Content starts

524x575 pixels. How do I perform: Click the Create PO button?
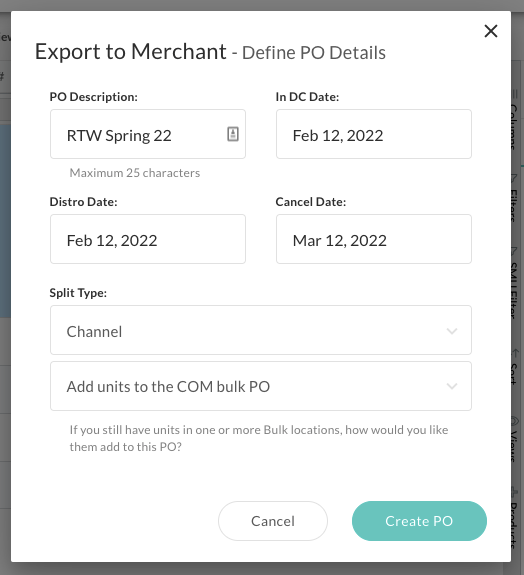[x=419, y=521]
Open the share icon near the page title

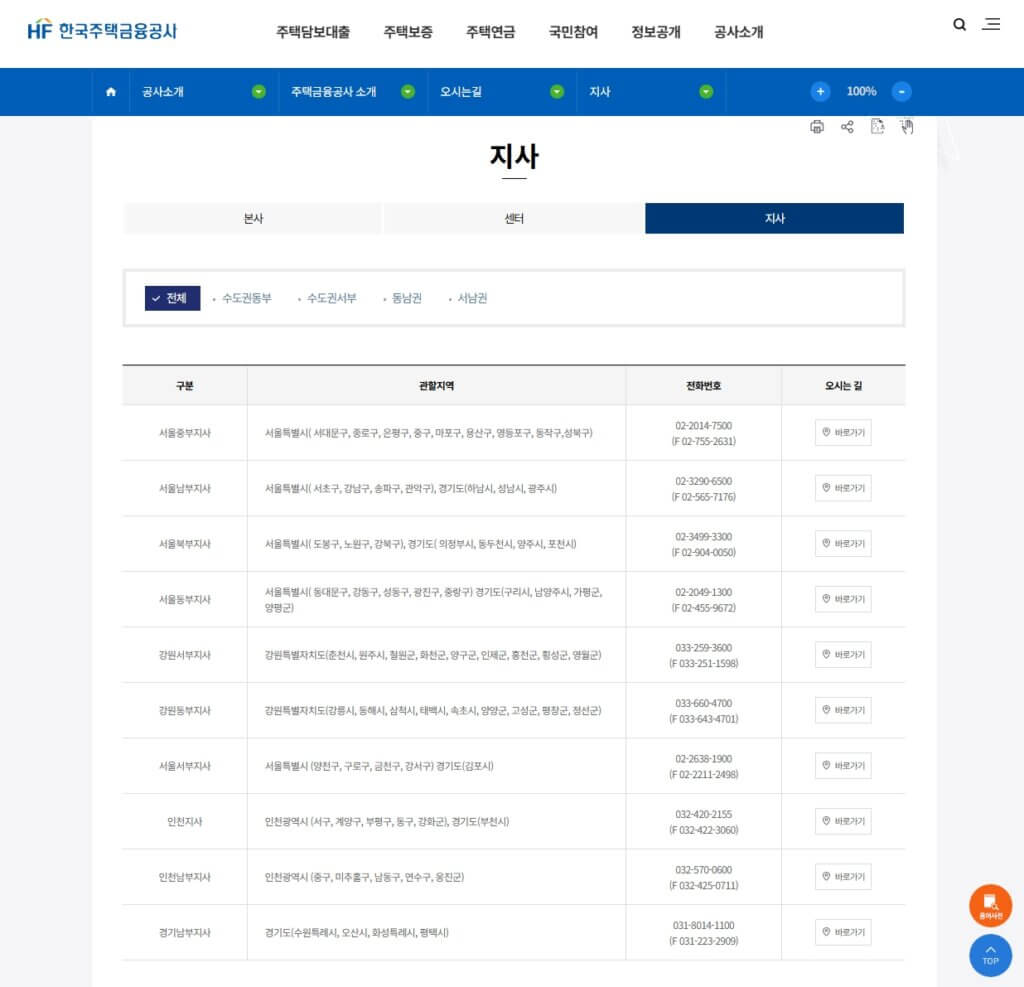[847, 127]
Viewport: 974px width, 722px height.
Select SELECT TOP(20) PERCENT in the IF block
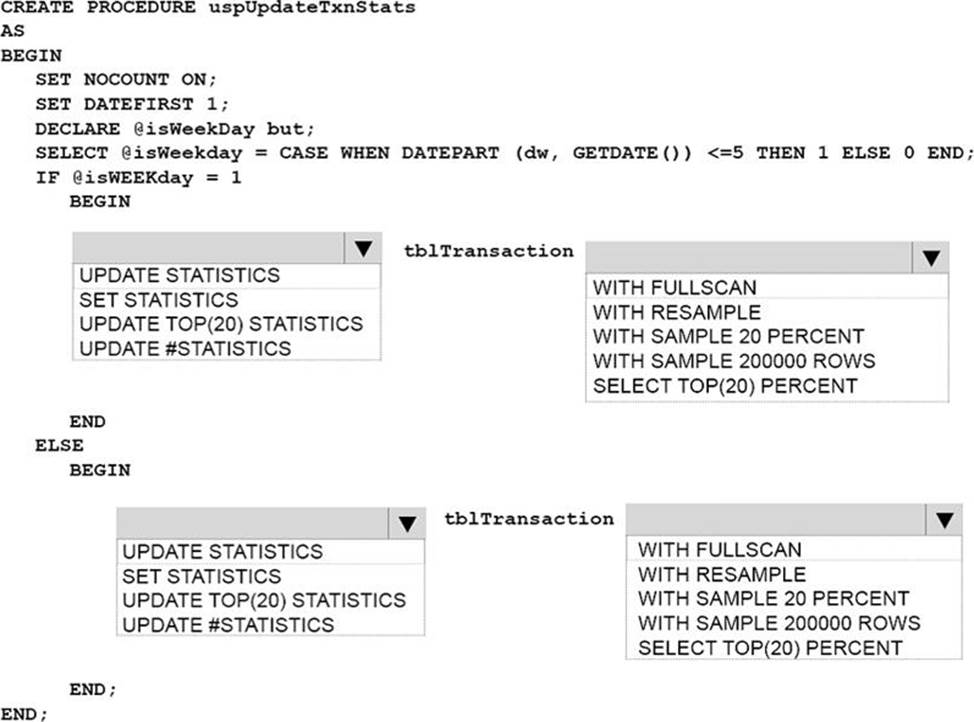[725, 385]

Content ends

Directions for this task. In the answer, retype exactly and only the lines from the one holding "Open the share icon near the page title" through the end of the listing, keeping both ends and dropping every picture.

Output below.
Open the share icon near the page title

[847, 127]
Viewport: 974px width, 722px height.
Select SELECT TOP(20) PERCENT in the IF block
[725, 385]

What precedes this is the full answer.